Collect every line in the listing below that contains the word "Click".

PROVIDED DATA:
====

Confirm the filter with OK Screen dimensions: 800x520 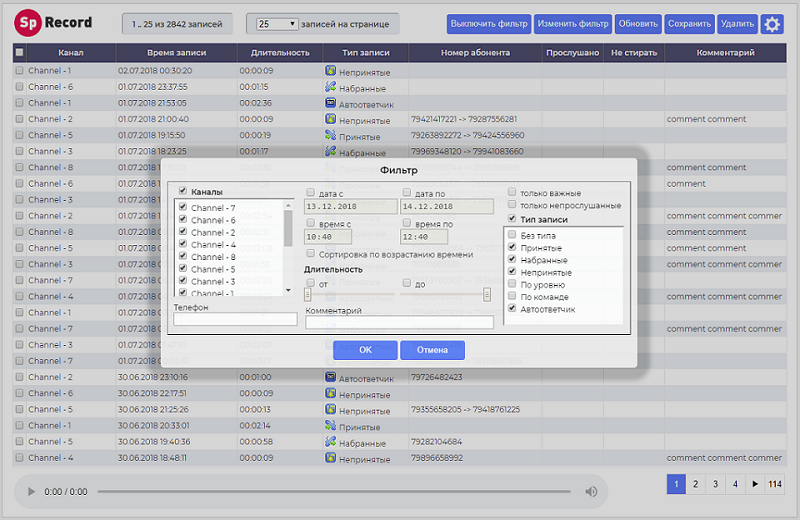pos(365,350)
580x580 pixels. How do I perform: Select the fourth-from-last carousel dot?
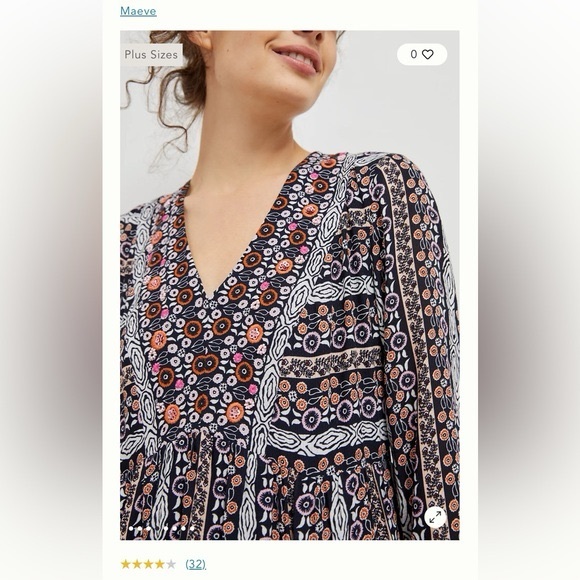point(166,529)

====

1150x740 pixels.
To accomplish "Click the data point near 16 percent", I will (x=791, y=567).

====

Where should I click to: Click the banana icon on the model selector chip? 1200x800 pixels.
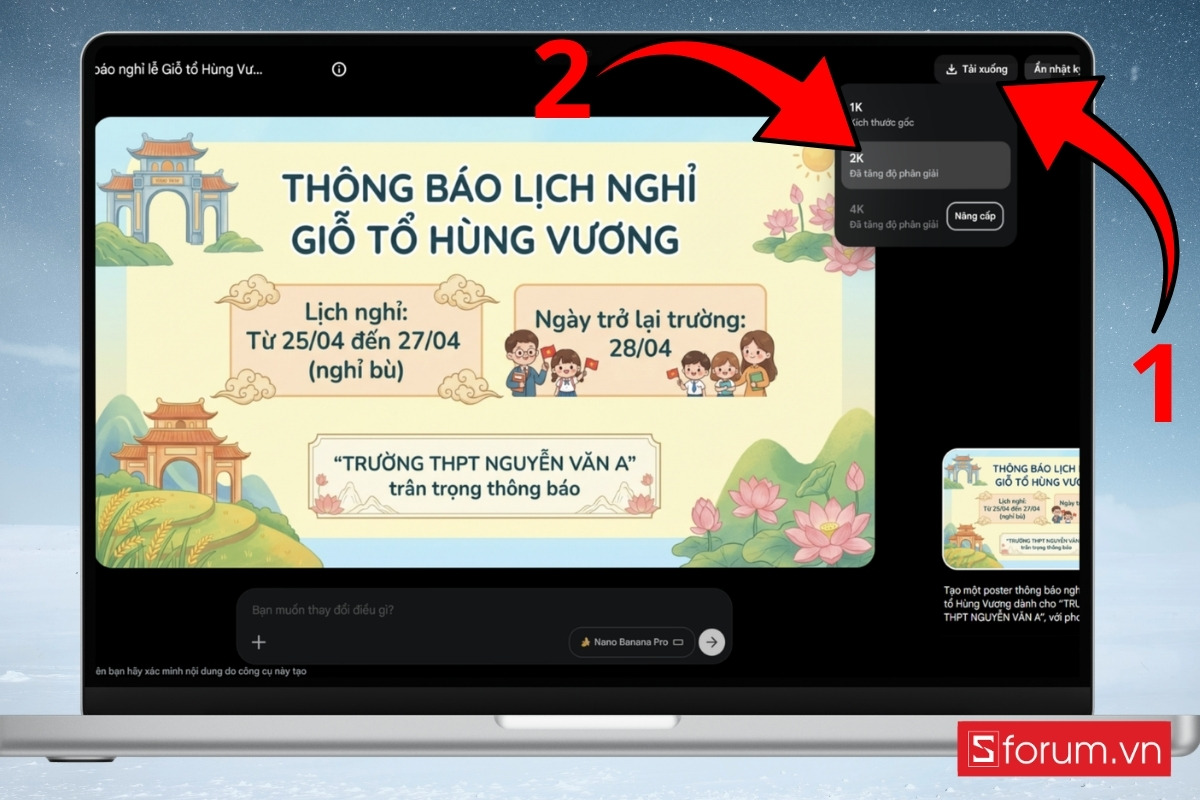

====

FINAL RESULT:
To accomplish "Click the data point near 16 percent", I will (x=791, y=567).
Where should I click to: Click the banana icon on the model selector chip? 1200x800 pixels.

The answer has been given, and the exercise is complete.